Steinheims Ortskern ist geprägt von seinem umfangreichen frühneuzeitlichen Baubestand insbesondere an Fachwerkhäusern. Unser Entwurf nimmt die Typologie des giebelständigen Hauses mit steilem Dach auf und gliedert die Baumasse in einzelne Gebäudeteile, die, zueinander versetzt, das Thema des Holzgefachs auf massivem Sockel modern interpretieren. Auf diese Weise gelingt es, die funktionalen Zusammenhänge zu wahren ohne die ortstypische Körnung zu verlassen. Damit bleibt die örtliche Identität bis in die Materialwahl gewahrt. Die ortstypische Fachwerkbauweise wird auf ihre charakteristischen Gestaltungselemente reduziert und über Prinzipien der Abstraktion und Transformation in einen modernen Kontext gebracht und so eine im Ort verankerte Architektursprache geschaffen.
Die Setzung des Neubaus ermöglicht eine ungehinderte Sicht auf das historische Rathaus, wobei die Staffelung der einzelnen Gebäudeteile eine adäquate Rahmung des Marktplatzes ermöglicht bei gleichzeitiger Stärkung der innerörtlichen Wegebeziehungen. Zum Marktplatz hin öffnet sich der Neubau über ein großzügig verglastes Erdgeschoss, in dem sich das Bürgerbüro als leicht erreichbare und gut einsehbare Anlaufstelle für die Bewohner Steinheims befindet. Zugleich signalisiert der verglaste Giebel die Öffentlichkeit des großen Sitzungssaals und stellt den Bezug zum Alten Rathaus her. Das Bestandsgebäude Badtorstraße 2 wird denkmalgeschützt saniert und zum „Haus der Vereine" revitalisiert und erhält im Erdgeschoss die öffentliche Nutzung eines Cafés, das sich zu beiden Seiten auf den Platz erweitert. In den Obergeschossen befinden vielfältig nutzbare Vereinsräume.

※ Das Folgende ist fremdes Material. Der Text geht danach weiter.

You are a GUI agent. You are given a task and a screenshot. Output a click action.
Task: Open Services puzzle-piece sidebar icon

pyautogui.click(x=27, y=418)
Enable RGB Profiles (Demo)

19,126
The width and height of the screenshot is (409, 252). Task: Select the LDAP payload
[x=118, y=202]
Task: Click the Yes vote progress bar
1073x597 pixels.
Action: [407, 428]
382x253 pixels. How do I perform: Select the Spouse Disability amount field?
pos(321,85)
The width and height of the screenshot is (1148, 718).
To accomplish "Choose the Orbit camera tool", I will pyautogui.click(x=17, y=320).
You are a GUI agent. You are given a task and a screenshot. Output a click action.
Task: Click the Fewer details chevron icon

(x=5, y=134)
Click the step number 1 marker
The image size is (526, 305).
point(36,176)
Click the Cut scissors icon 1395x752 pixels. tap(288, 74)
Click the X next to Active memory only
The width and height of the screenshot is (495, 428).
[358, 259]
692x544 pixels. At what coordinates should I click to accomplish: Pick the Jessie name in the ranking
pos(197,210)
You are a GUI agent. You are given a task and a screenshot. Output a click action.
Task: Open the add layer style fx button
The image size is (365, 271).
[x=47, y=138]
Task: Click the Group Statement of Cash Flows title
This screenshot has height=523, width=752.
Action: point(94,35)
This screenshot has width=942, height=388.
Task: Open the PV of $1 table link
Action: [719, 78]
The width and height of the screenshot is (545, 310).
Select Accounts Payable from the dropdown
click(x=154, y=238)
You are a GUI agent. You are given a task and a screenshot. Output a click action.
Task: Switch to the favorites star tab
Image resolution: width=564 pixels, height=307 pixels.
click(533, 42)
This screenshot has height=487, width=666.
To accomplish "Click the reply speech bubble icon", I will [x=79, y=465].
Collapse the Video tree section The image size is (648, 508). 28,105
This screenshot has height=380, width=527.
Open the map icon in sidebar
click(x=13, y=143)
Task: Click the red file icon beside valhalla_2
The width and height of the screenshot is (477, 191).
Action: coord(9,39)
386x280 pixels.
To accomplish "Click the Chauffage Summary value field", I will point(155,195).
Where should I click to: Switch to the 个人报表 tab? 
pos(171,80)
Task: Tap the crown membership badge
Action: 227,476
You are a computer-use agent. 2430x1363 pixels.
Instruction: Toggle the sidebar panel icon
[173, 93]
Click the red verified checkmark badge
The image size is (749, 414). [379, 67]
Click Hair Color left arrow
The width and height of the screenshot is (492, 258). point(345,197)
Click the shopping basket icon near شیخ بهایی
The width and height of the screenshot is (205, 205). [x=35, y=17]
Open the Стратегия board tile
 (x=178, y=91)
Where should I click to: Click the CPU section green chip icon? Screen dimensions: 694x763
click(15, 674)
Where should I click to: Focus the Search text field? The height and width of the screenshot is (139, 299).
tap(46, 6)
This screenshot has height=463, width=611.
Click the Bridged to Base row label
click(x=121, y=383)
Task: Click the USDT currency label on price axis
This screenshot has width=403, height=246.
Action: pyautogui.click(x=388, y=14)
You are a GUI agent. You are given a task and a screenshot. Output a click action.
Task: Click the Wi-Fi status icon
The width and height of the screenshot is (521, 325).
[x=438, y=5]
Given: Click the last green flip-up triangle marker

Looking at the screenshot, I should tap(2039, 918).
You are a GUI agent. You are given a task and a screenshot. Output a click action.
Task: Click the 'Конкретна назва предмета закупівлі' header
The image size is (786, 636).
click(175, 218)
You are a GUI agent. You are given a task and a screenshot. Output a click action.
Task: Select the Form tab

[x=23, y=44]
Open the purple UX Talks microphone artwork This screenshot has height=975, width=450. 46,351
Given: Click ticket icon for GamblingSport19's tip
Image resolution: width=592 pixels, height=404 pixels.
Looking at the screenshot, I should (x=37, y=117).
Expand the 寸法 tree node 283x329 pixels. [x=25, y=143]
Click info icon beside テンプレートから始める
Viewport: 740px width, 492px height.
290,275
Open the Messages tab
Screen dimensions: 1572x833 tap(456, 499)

Durch die Umgestaltung des Marktplatzes werden die historischen Fassaden herausgestellt und der Durchgangsverkehr optisch und funktional reduziert. Hierfür wird der historische Brunnen in die Mitte des Gesamtplatzes verlagert und durch eine Fläche großformatiger Platten gefasst. Zu den Platzrändern wird durch einen richtungslosen Pflasterbelag eine offene und einheitliche Platzfläche gestaltet. Sitzelemente in freien Formen schaffen Akzente. Das gesamte Quartier, vor allem um die neuen Gebäude, wird durch Baumreihen und ein Baumkarree gefasst.
Die Verlagerung der Stellplätze ermöglicht die Gestaltung eines durchgehenden, multikodierten Uferparks entlang der Murr. Neue Gestaltungselemente, Modellierungen und eine fließende Wegeführung machen den neuen Park am Fluss erlebbar. Gleichzeitig schaffen sie eine attraktive Verbindung zum neuen Quartier. Dieses ist geprägt von einem lockeren Ensemble aus Einzelbaukörpern, die sich um einen offenen Platz gruppieren. Sowohl die Bebauung als auch der Platz öffnen sich zur Murr hin und binden das bestehende Gebäude mit Café ein.
Die Errichtung des Neubaus als modularer Holz-Hybridbau trägt dem Wunsch nach höherer Nachhaltigkeit in der Erstellung öffentlicher Bauten Rechnung. Die wesentlichen Teile der Tragstruktur wie Stützen und Träger bestehen aus Holz, während die Decken aus Schallschutz- und Brandschutzgründen in Holz-Beton-Verbundbauweise vorfabriziert werden. Die dadurch eingebrachte Masse der Deckenelemente trägt zur besseren thermischen Nutzung der Gebäudemasse bei. Die Erschließungselemente aus R-Beton übernehmen die Aussteifung des Holztragwerks. Eine nachhaltige Energieversorgung des neuen Rathauses wird durch eine dachintegrierte Photovoltaikanlage unterstützt.
Durch die modulare Bauweise ist eine hohe Flexibilität im Innenausbau auch bei nachträglichen Veränderungen der Raumstruktur gewährleistet. Eine freie Möblierung der Kombizone zwischen den fassadenbegleitenden Räumen in den Obergeschossen wirkt auf die Besucher gleichermaßen einladend und freundlich. Das durch Arkadenelemente aus eingefärbtem Beton abgesetzte Erdgeschoss nimmt das historische Sockelthema der Fachwerkhäuser auf und bildet den städtebaulichen Rahmen des Ensembles. Darauf erhebt sich eine filigrane Holzstruktur als zeitgenössische Interpretation des ortstypischen Fachwerks.